Each entry is to be reproduced verbatim, and images are to be omitted.

### Screenshot grounding data
----------------
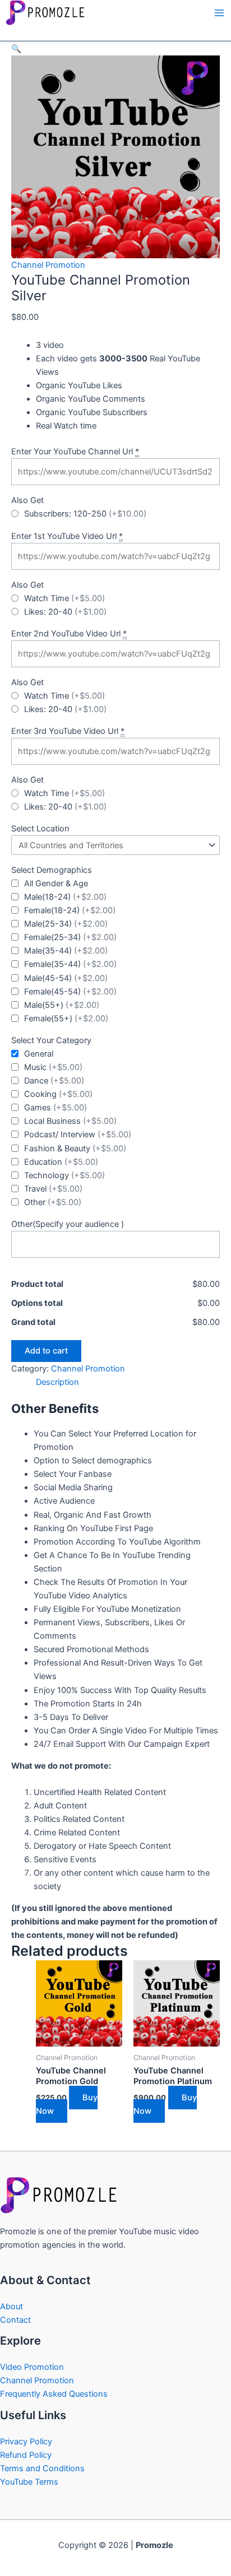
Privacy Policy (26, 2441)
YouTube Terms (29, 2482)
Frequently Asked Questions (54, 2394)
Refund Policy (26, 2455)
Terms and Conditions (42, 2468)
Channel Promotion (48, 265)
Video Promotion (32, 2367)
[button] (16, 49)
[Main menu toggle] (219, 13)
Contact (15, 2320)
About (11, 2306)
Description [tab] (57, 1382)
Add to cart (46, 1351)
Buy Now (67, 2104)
----------------
### Response area
Privacy Policy (26, 2441)
YouTube Terms (29, 2482)
Frequently Asked Questions (54, 2394)
Refund Policy (26, 2455)
Terms and Conditions (42, 2468)
Channel Promotion (48, 265)
Video Promotion (32, 2367)
[button] (16, 49)
[Main menu toggle] (219, 13)
Contact (15, 2320)
About (11, 2306)
Description [tab] (57, 1382)
Add to cart (46, 1351)
Buy Now (67, 2104)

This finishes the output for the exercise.